── RECORDS

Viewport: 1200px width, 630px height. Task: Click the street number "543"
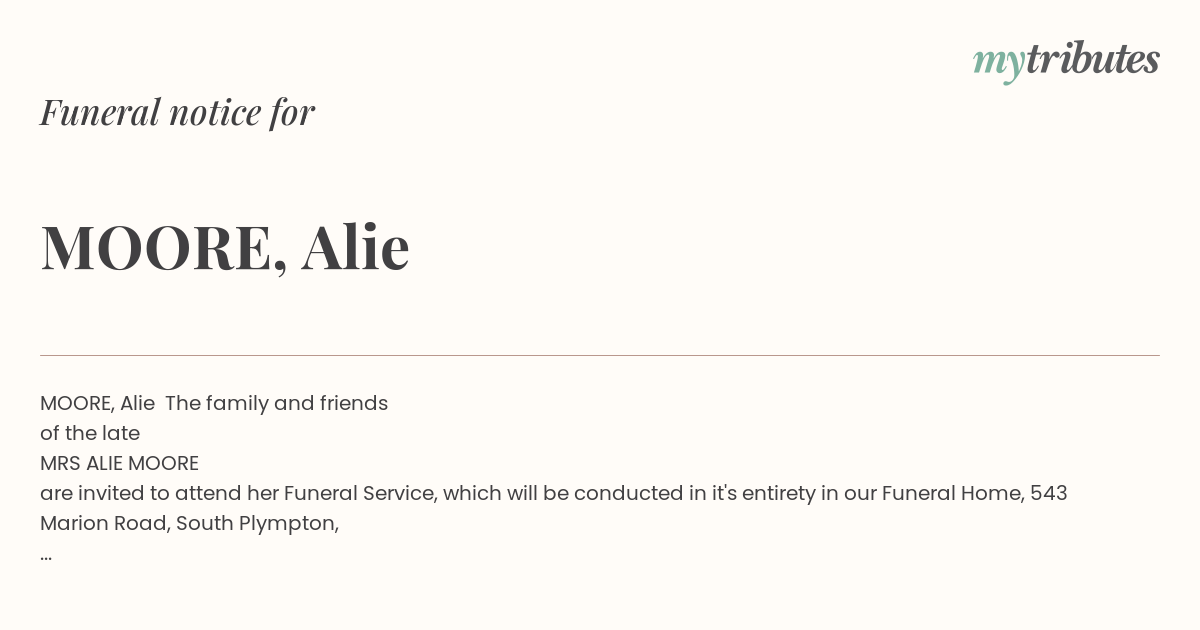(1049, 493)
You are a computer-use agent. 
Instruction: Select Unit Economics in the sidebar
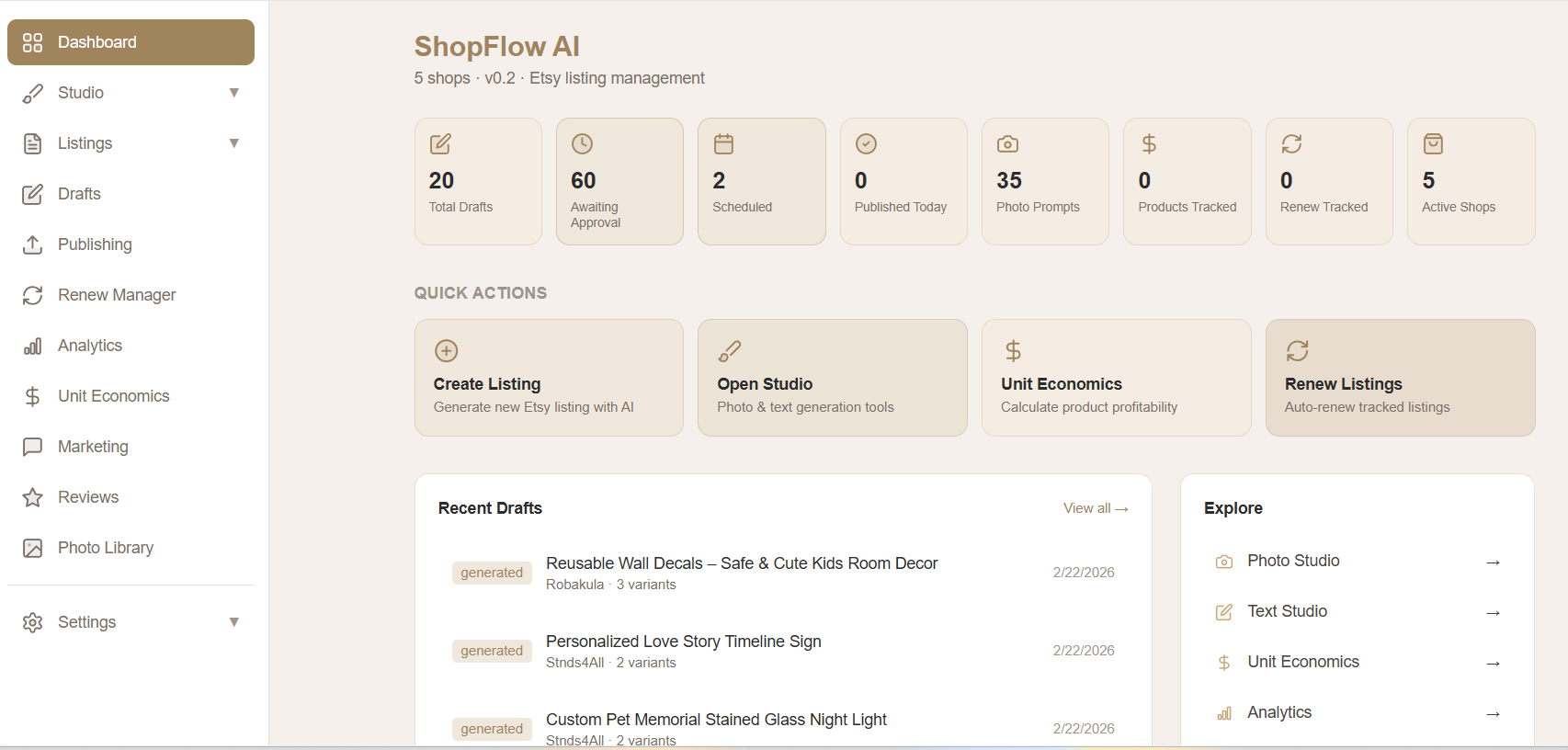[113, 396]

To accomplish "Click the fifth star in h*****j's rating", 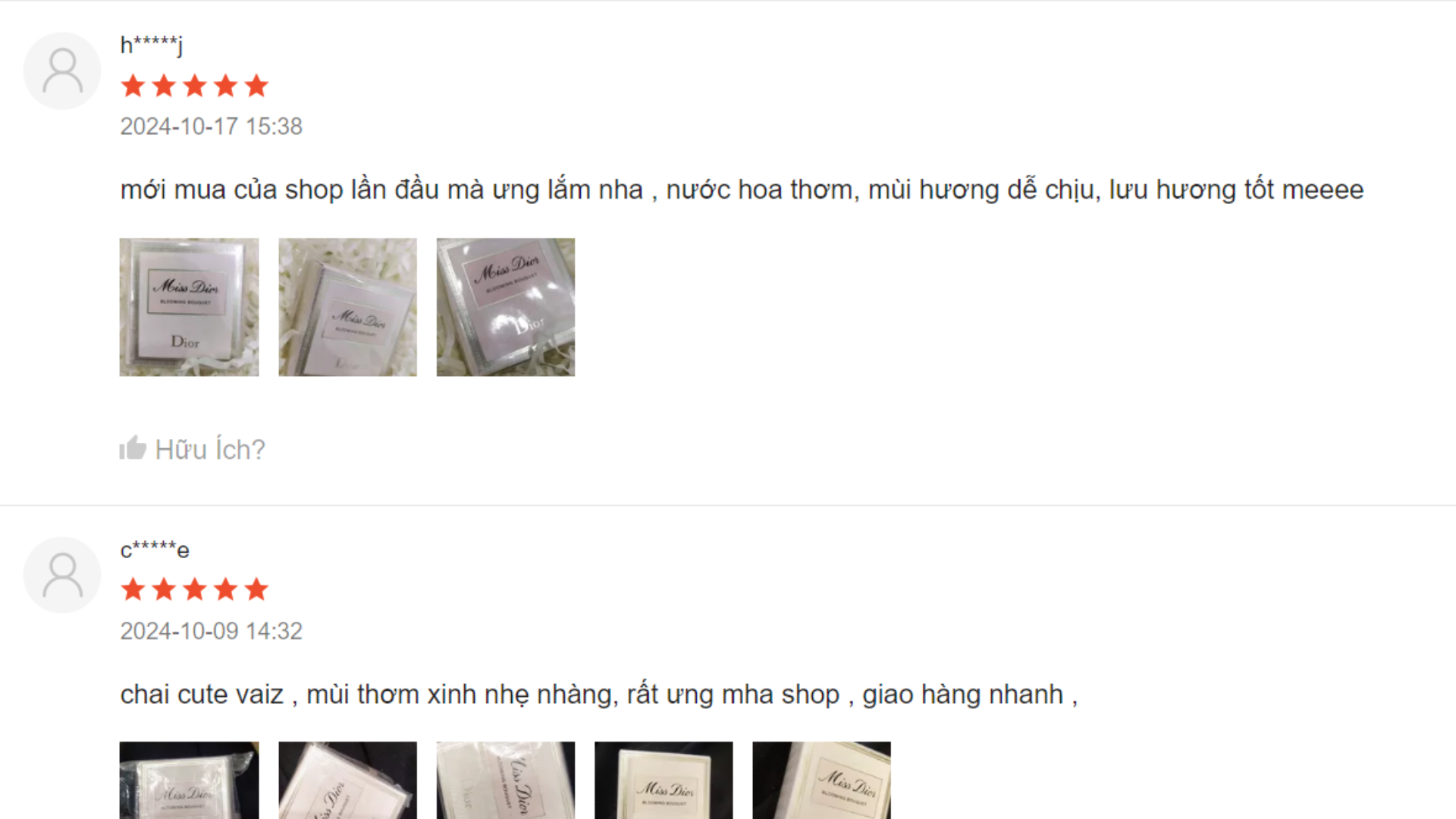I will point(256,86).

────
── RECORDS

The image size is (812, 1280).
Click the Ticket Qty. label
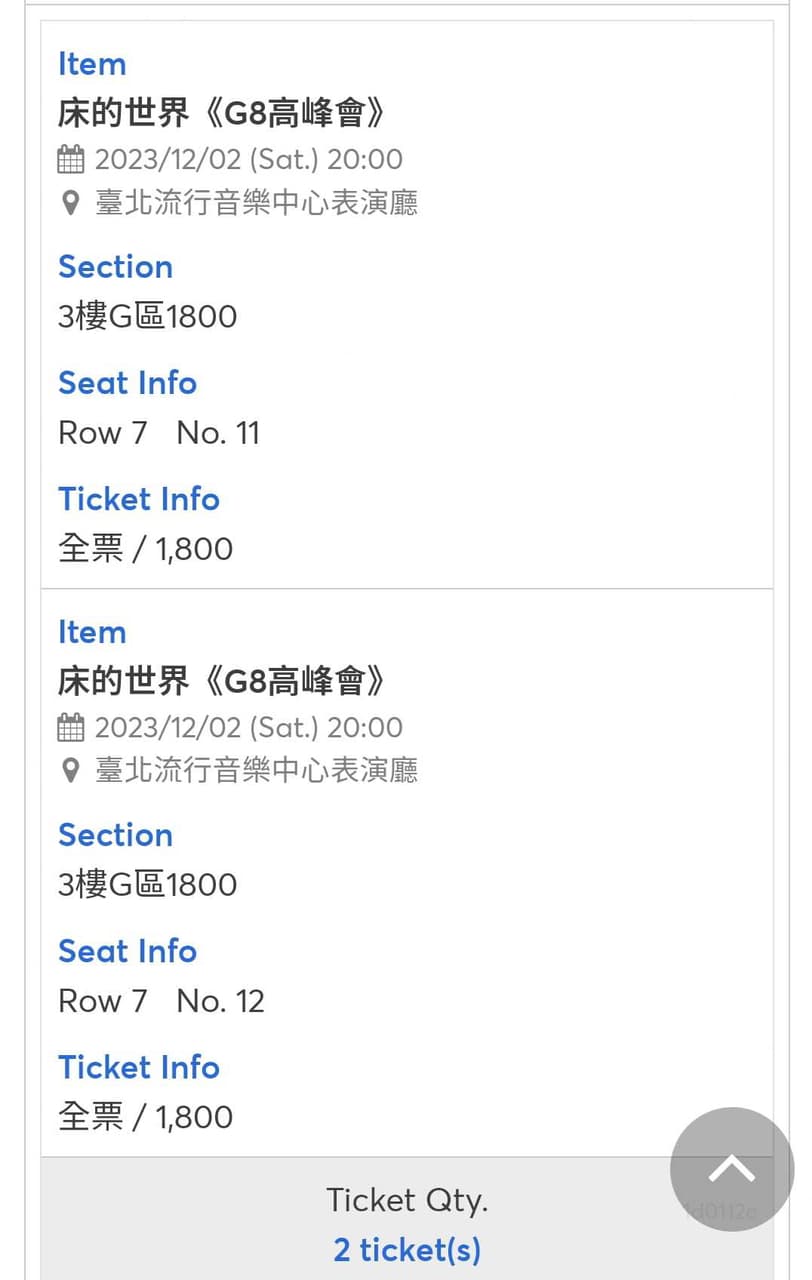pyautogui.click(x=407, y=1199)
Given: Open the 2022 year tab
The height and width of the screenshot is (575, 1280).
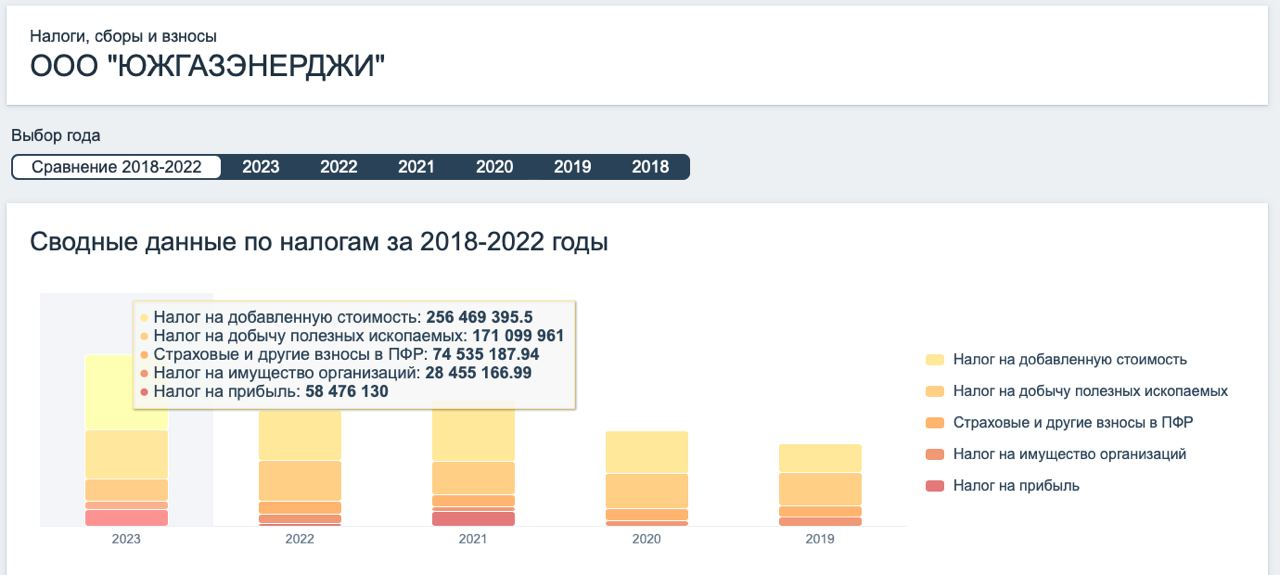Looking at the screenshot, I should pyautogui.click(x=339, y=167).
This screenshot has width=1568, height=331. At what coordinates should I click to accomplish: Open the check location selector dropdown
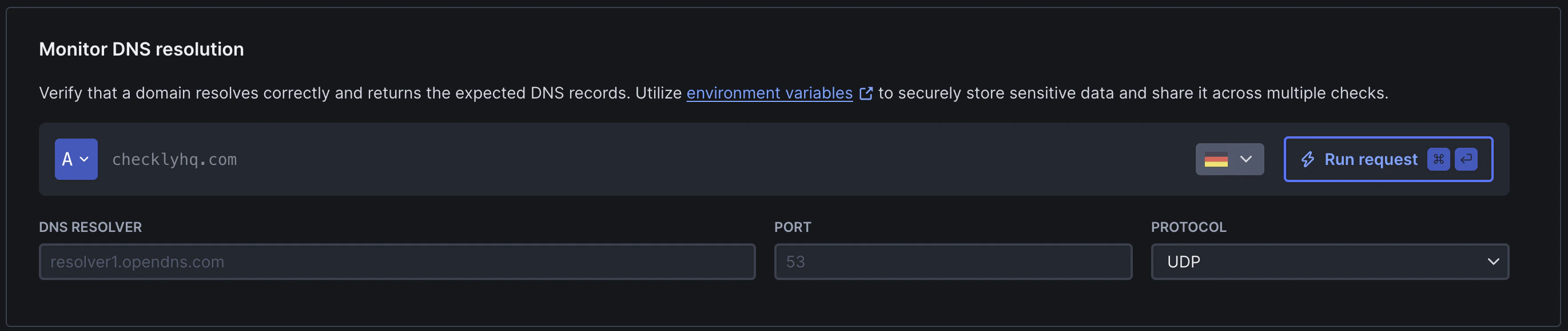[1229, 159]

────
── RECORDS

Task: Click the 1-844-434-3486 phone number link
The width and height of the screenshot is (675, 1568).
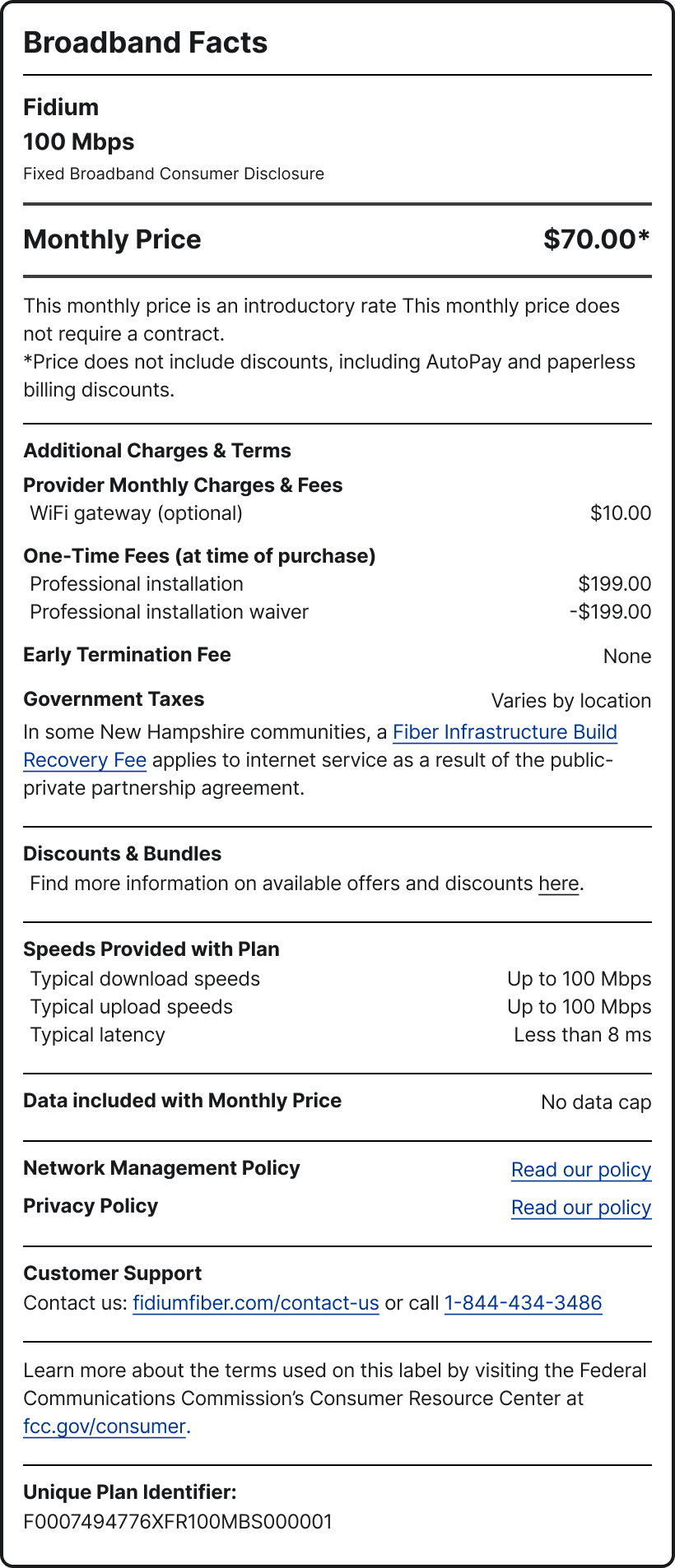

────

__WORK ITEM__. For the material above, reproduce exactly the lines from the line with "Task: Click the 1-844-434-3486" to the line with "The width and", inclusive, and exclude all others.

__FINISHED EXERCISE__.
Task: Click the 1-844-434-3486 phone number link
The width and height of the screenshot is (675, 1568).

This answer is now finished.